The ball is the latest front in a clash of cultures for a city in which some leaders are scrambling to modernize, even as others argue for revering and promoting the past.

The Museum of the Confederacy, which calls itself Richmond's oldest museum and is the area's fifth most-visited attraction, sits next to the Confederate White House, six blocks from the state Capitol.

Davis, the only president of the Confederacy, lived in the mansion from 1861 until Richmond fell to Union troops in 1865.

About a year ago, the museum discussed, but rejected, adopting a less divisive name, such as the Museum of Southern Culture.

``Our members would not appreciate that,'' said Janene Charbeneau, the museum's marketing director. ``How do you appease the people that have been supporting you over the last 100 years, and yet also open it up to other groups?''

Having elected to keep a title synonymous with racial and national division, officials now have a complicated marketing problem.

``Some people won't walk in the door, because of the word `Confederacy,''' Charbeneau said.

The museum, which has received small amounts of state and federal money, has responded with frank, well-reviewed programs highlighting the roles of women and blacks during and after the Civil War. One current exhibit shows a poster from a raffle of a slave girl, as a hidden boom box plays spirituals.

Although some visitors ask why the museum does not refer to ``the War of Northern Aggression,'' officials stress their role as a research institution and say they do not take sides.

Their collection includes 320 swords but also a female admirer's faded blue silk ribbon tied to a buttonhole of a Louisiana soldier killed in battle. Another relic is a doll with a hollow head that was used to smuggle medicine through blockades.

Descendants of Confederate veterans can call the museum for appointments to view the flags of an ancestor's unit, and two or three people a year write to the museum to try to redeem Confederate currency.

After the South surrendered, the White House was used as a headquarters by the Federal troops who occupied Richmond until 1870. The city used the mansion for a school until 1889, then planned to raze it.

The building was saved by a group of women who formed the nonprofit Confederate Memorial Literary Society, which to this day is the legal name of the parent of the museum and Confederate White House.

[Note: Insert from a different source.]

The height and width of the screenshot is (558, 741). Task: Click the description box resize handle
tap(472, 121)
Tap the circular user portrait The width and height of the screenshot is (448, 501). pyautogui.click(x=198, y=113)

The museum opened in 1896.

The society's incorporation papers, refiled four years ago, ring with the yearning of the lost cause, the era after the war when disciples of Dixie built shrines and decorated graves with what a museum display calls ``some of the characteristics of organized religion.''

The papers refer to ``the late war between the States'' and the ``Struggle,'' and describe the mansion as the former home of ``the Honorable Jefferson Davis, late President of the Confederate States of America.''

About 400 people are expected at this month'sweek's soiree, called the Bonnie Blue Centennial Ball, after a flag of secession. Organizers said they did not know whether any blacks would attend, but said they did not expect many.

Neil A. Chiappa, 45, a member of the ball committee, said, ``We realize that there's always going to be an aspect of the population that we're not going to appeal to under any under circumstance.''

Roger Kirby, 30, a member of the ball committee and a museum trustee, said everyone was welcome.

``At the same time, you can't totally obscure what your greatest asset is,'' Kirby said. ``Our asset is the Confederacy. When you do that, I think you start to blur your niche.''

The organizers said they had not considered the delicate question of whether black people will be among those serving. ``That's probably an issue that the caterer would have to deal with,'' Ms. Fillmore said.

The caterer, Suzanne Wolstenholme, said blacks and whites would be among the night's managers, bartenders, carvers and servers.

Tickets are $75 for each couple. In addition, the committee mailed invitations, which say, ``Black or white tie or period dress preferred.''

Annette Price, a historic costumer in Varina, said more than two dozen guests had hired her to create hoop-skirt outfits for $100 to $500. Gray wool uniforms are popular with the men. ``I don't expect any Yankees,'' Price said.